According to the 2006 Canadian census, around 222,000 Indigenous people reported that they spoke an Indigenous language as their first language from childhood up until the time of the census. According to linguist Dale Kinkade, only a third of Indigenous languages in Canada have a chance to survive, with fewer than half of the remaining languages likely to survive the next 50 years. Even the more prevalent and widely spoken languages can be deemed potentially vulnerable.
Residential schools had a major role in the loss of language for Indigenous communities across Canada. Residential schools were used as a tool for the impositions of colonial notions of enlightenment and superiority, where the identities and cultures of Indigenous children were erased.

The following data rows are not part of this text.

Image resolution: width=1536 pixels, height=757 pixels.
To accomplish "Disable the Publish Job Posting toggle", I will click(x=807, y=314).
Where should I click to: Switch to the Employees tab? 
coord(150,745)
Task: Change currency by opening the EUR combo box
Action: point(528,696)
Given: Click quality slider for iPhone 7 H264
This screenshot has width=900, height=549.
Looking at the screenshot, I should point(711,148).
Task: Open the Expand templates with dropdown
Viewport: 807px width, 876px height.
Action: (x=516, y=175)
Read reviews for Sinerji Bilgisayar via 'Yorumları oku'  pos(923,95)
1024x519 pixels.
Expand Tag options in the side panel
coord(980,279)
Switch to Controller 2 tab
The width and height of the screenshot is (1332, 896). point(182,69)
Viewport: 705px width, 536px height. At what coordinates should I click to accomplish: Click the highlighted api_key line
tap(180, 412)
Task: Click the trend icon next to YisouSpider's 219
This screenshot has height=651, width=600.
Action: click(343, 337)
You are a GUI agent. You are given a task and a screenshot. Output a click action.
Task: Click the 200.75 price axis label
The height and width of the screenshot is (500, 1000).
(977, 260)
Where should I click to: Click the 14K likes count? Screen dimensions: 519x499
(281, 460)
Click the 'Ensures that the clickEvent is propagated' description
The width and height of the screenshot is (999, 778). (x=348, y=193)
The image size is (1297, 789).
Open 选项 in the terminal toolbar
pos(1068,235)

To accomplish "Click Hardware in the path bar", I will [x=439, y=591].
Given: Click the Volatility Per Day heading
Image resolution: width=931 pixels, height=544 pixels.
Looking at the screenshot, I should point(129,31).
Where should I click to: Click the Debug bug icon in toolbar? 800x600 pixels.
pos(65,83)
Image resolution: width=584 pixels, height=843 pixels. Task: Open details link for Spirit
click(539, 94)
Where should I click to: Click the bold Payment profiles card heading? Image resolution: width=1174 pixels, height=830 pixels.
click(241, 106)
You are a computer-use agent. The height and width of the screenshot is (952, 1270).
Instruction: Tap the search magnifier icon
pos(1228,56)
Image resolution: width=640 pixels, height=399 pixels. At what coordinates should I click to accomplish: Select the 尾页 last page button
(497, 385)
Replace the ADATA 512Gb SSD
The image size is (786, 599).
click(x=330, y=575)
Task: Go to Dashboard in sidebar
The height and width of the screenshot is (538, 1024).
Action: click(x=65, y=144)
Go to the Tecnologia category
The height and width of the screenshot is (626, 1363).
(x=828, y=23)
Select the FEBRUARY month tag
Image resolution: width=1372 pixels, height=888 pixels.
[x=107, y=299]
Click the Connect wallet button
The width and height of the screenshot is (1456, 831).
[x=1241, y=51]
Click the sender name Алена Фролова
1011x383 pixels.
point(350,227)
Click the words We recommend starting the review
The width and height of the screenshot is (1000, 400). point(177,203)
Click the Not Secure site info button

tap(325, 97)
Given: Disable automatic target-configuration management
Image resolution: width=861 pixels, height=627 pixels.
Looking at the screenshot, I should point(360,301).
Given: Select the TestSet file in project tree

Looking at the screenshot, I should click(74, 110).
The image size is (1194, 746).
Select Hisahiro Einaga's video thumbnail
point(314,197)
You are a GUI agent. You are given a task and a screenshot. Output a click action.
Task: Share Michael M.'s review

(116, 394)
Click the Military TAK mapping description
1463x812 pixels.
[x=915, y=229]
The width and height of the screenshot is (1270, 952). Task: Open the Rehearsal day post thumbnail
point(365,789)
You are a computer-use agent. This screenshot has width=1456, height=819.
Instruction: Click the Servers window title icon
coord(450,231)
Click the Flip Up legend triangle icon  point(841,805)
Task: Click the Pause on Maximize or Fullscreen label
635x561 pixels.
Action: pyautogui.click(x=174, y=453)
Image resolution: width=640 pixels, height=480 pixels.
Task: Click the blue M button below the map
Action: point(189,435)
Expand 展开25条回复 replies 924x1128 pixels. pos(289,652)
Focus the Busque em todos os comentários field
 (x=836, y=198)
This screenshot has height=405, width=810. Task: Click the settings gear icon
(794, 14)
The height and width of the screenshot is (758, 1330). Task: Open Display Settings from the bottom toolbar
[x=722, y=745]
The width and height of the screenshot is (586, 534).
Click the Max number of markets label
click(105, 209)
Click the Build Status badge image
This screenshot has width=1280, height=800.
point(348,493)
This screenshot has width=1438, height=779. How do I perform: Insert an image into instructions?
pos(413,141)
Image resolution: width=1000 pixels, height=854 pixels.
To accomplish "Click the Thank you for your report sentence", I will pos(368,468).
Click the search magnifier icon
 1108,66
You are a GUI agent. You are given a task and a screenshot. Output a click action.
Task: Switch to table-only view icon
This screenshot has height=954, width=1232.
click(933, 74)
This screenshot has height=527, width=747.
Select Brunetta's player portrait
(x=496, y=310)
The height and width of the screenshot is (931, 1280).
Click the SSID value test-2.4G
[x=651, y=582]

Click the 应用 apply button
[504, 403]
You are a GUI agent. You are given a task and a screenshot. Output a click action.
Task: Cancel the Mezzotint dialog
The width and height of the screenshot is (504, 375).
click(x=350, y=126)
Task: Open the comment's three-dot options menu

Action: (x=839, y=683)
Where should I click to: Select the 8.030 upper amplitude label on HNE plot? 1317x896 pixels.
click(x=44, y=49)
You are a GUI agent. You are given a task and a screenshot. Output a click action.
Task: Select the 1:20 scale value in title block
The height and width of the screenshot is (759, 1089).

Moreover, many children died due to neglect, illness and abuse, adding to the loss felt by generations. The children who did return home from residential schools either did not know how to speak their mother tongue or did not due to trauma. Modern challenges such as a lack of representation, dominance of European languages in public life, violence and climate disasters further contribute to the extinction of Indigenous languages across Canada.
The disappearance of languages will threaten communities for generations to come. Songs, prayers and ceremonies are traditionally done in Indigenous languages and are essential for the transmission of traditional knowledge. Language is vital for the maintenance of the well-being of Indigenous people across Canada.
Many efforts have been made to revitalize endangered Indigenous languages across Canada, but much more work could be done if Canada is truly committed to reconciling past harm. Linguists Leanne Hinton and Kenneth L. Hale define language revitalization as efforts designed to “cultivate new speakers of a language where intergenerational transmission has been severely disrupted and children are no longer acquiring their ancestral language as a first language.”
Schools could be a place to lay the foundations of language revitalization for not only Indigenous people, but all Canadians who reside on their traditional territory. The Ministry of Education is responsible for creating the curriculum in consultation with many individuals and organizations. According to the Government of Ontario, the curriculum is designed to be “current, relevant and balanced.” This means the curriculum is supposed to reflect what is important to society at that time.
Indigenous languages should hold just as much space and reverence in the school curriculum as French or English. More importantly, Indigenous languages belong to the communities that speak to them and their involvement is vital for maintaining respect, more just power dynamics and to avoid misappropriating language, as Indigenous language encompasses lived experiences and world views rather than just words.
Empathy is a difficult feeling to conceptualize. Empathy is to understand how other people may think or feel, but it goes much deeper as it relates to understanding someone so fully that you can project yourself in their place as if you are them. Empathy is a process where both parties are burdened by sadness, pain or loss, but also experience the highs of each other’s happiness, perseverance and success. Language revitalization should be every Canadian’s responsibility and contributes to a greater goal of empathizing with each other. Ultimately, to know each other is to speak each other’s language.